Function prologue to give main enough stack space

Historically, this was implemented with each goroutine maintaining its own segmented stack within the heap. Now, each Go function instead owns its sub-section of the stack, which morestack dynamically resizes and reallocates as needed.

Arguments and return values are placed on the stack owned by the caller’s function. The return value is pre-allocated to the space immediately after arguments and the callee will write to the reserved to return values. By doing this, Go can support multiple return values, since more stack space can be allocated after arguments for more return values.

Here, fmt.ErrorF’s arguments are on the stack starting from rsp+110h. Its return values are in rsp+110h+var_E8 and rsp+110h+var_E8+8. Since they’re immediately used, the compiler inserts movs to place them in registers. Note that the entire area from rsp+110h is actually owned by the caller - fmt.ErrorF will actually use morestack to own an entirely different offset of rsp that’s potentially very far from rsp+110h

The calling convention in Go is based on Plan9’s calling convention. Registers are caller-saved onto the stack. Arguments to functions are also allocated stack space, and the return values of the functions are also all allocated stack space.

We can see interactions with interfaces and their itabs for the calling convention

Every parameter will be visible as two associated “parameters”: one containing the pointer to its itab and the other containing a pointer to its data section. Looking at these together, we can figure out types and names of parameters and return values in a function

Note that sometimes the compiler will also optimize away the pointer to the itab entirely if the parameter is a constant value that fits in a single word (e.x. a constant int).

Goroutines and Defer

The special implementation of seperate function stacks is intended to support goroutines, which are meant to be “lightweight threads”. The actual machinery used to support the go keyword uses the runtime.newproc function:

func newproc(siz int32, fn *funcval)

doNothing()’s itable (unk_106F600) is used as a parameter for runtime.newproc

The expected stack layout for calling a goroutine is as follows:

Stack Layout
total size of all arguments (8 * number of arguments)
function pointer of the goroutine to call
pointer to argument 1’s interface
pointer to argument 2’s interface
…
pointer to the nth argument’s interface

The Go runtime will rely on type information present in each argument’s itable as per the aforementioned calling convention.

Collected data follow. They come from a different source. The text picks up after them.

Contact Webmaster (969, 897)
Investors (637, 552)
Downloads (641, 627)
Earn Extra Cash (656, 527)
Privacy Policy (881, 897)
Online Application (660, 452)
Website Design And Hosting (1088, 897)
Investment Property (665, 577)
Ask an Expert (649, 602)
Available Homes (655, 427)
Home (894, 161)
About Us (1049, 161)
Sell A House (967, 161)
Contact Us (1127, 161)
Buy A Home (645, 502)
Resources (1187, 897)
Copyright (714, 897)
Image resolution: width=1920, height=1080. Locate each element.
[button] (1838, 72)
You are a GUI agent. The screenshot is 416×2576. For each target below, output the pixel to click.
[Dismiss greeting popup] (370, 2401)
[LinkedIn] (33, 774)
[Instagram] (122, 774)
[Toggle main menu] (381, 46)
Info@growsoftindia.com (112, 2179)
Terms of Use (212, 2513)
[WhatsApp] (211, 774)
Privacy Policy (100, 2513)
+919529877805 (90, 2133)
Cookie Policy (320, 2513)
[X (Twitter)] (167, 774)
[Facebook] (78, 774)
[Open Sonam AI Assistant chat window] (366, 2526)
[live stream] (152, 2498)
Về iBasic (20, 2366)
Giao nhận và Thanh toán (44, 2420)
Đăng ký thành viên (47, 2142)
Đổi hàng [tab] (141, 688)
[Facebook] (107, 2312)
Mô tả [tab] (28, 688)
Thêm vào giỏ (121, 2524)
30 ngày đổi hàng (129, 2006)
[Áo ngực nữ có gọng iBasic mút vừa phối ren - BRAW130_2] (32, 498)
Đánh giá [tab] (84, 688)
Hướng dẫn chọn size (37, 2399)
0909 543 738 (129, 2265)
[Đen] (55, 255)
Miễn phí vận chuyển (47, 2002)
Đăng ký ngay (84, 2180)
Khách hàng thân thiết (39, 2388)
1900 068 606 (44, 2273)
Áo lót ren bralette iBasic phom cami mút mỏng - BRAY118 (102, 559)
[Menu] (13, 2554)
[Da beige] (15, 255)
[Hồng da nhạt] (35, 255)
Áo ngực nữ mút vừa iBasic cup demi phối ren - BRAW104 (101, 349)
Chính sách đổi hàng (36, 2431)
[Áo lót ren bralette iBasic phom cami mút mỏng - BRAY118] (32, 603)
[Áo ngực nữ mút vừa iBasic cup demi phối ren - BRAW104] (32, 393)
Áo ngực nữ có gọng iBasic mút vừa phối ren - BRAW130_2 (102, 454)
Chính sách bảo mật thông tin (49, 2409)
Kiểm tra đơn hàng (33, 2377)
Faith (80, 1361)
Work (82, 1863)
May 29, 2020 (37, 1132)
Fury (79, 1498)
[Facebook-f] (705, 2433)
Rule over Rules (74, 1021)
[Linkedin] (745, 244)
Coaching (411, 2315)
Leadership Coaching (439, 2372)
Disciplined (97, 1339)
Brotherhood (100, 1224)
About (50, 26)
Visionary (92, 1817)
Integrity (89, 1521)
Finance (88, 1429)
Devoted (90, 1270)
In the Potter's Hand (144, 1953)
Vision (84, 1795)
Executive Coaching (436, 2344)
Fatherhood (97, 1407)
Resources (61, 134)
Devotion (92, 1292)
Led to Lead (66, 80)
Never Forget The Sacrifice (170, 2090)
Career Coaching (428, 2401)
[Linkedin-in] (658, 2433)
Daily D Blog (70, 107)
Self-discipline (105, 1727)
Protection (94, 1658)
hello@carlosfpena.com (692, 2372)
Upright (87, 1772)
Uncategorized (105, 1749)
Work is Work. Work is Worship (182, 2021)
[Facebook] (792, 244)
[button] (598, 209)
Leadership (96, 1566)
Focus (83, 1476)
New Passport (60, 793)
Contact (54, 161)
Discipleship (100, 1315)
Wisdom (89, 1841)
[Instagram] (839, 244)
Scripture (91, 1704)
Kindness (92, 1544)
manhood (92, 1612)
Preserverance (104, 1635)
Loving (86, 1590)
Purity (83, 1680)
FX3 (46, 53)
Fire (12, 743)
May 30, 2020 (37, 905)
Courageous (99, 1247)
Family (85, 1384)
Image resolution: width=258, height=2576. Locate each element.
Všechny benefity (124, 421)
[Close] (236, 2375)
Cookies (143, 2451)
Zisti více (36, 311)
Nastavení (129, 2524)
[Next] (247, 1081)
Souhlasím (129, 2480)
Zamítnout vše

This pattern is similarly used for implementation of the defer keyword. A function pointer and the size of the arguments that proceed it are given to the runtime.deferproc function, which adds the function to a defer stack. The compiler also adds an additional runtime.deferreturn stub at the end of a function that uses defer. This deferreturn function pops through the defer stack to execute our deferred functions.

The same machinery as our doNothing() example, where its itable (unk_10CA900) is used as a parameter

Update: I’ve been made aware that in Go 1.14 and on, deferred functions are actually be occasionally inlined at the end of the function rather than being passed to a defer stack. The old pattern will still exist in some cases for defers that can happen more than once (e.x. in a loop). However, there’s a new type of defer:

A function with defers will maintain a bitvector with each bit representing a different deferred function in the function. If the deferred function is called, its corresponding defer bit will be set in the bitvector. At the end of the function, the bitvector is checked and all functions whose defer bit is set are executed.

.pclntab

The Line Tables in a Go binary map functions to lines in the source. It’s referenced by the runtime during panics to give relevant stack trace information, and is also used by the Garbage collector to traverse the stack.

From Go 1.2 and on, there is a global LineTable, called the pclntab, kept in the .gopclntab section of the binary.

Every function will have an associated entry in the .pclntab, which also includes a string containing the function’s name. This allows us to recover function names from trivially stripped binaries (See @timstrazz’ previous work on doing this).

Channels

All of the channel features in Go are syntactic sugar for the following function calls:

Syntactic Sugar	Runtime Function
`make(chan <type>)`	`runtime.makechan`
`<-channel`	`runtime.chanrecvl`
`channel <- data`	`runtime.sendchanl`